According to the Motion Research from Beating, Stripe CEO Patrick Collison asked Sam Altman at Stripe Sessions: If you set OpenAI's headcount today to 100, what is it in 5 years? Altman's answer: "Hopefully 200."
He said OpenAI is entering its third phase. The first phase was a pure research lab, talking about building AGI sounded like nonsense. The second phase added a product company. The third phase aims to become a large-scale "token factory," turning intelligence into a public utility, as cheap and easy to use as possible, requiring deep full-stack integration and a large amount of infrastructure. Each transition in management style has to be significant, he said the third phase is probably "not my style," either find someone to run it or "build an AI to run it."

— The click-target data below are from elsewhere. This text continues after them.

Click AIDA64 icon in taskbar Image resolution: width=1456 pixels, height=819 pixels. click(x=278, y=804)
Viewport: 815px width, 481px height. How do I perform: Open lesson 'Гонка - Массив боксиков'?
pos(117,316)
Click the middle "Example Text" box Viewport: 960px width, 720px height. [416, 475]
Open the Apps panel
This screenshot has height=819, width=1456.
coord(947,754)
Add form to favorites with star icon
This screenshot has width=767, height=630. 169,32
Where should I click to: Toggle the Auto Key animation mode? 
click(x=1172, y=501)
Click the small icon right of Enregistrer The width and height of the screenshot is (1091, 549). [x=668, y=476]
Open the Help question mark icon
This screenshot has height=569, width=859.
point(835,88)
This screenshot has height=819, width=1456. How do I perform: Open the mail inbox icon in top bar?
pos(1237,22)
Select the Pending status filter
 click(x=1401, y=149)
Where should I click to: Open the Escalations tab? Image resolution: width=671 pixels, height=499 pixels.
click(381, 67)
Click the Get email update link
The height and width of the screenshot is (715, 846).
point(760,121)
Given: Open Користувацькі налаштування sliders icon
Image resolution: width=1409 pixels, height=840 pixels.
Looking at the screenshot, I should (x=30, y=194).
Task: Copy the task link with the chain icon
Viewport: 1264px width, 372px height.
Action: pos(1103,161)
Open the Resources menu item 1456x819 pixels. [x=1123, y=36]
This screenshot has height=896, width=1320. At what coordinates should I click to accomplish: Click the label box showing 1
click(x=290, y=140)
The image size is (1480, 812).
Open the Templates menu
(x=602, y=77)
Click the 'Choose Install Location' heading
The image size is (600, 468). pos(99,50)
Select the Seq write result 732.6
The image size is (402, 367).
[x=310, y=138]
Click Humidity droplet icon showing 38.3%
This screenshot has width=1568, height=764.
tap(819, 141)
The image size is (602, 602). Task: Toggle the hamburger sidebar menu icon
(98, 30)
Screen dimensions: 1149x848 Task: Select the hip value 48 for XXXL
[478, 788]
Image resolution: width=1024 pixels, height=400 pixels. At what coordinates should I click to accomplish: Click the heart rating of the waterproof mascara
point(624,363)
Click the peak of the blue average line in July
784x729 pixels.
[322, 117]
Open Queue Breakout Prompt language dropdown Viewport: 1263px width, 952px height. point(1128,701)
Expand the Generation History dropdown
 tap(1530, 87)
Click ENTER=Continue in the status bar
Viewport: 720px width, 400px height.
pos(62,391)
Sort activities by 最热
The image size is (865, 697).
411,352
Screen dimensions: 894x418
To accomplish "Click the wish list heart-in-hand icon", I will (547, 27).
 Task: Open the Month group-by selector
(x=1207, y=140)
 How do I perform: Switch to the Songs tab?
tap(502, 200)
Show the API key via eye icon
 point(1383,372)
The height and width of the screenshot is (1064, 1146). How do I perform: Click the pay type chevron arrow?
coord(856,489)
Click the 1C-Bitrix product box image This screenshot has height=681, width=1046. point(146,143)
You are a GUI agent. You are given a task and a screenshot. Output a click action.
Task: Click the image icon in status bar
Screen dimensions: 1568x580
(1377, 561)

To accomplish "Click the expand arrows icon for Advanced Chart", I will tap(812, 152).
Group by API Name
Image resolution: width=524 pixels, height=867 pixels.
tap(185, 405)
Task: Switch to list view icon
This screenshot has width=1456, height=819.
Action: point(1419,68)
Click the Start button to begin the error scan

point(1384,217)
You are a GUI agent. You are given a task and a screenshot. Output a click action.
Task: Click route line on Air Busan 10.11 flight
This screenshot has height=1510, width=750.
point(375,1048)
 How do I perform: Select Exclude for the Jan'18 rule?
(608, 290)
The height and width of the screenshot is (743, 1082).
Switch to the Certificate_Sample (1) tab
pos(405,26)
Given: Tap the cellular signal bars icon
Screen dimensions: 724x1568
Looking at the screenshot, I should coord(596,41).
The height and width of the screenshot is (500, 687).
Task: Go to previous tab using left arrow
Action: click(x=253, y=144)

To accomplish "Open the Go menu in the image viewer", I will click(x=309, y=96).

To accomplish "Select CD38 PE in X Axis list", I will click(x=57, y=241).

Collison asked for OpenAI's craziest untold story. Altman said there was an 8-month gap between training GPT-4 and releasing it, and the whole company used it internally, knowing it was completely different from before, but no one outside knew. Sometimes they would ask each other in the hallway: "Have we collectively fallen into delusion?" There was no external feedback to calibrate their judgment, and it was an extremely strange time.
Talking about how to manage a group of people who all think they are the smartest, Altman relayed a summary from an author writing an OpenAI biography: "Your most powerful point is making a group of people who all think they are the most capable work together until a breakthrough is made." He said the cost is "a lot of pain," and the key is consensus: everyone bets on scale, concentrating computing power in one direction. When training GPT-3, almost the entire company's computing power was focused on this line, the DeepMind researchers they were in contact with at the time thought this approach was crazy, and computing power had to be evenly distributed among the teams, otherwise internal vicious resource competition would arise. OpenAI did not listen and continued to concentrate its bets.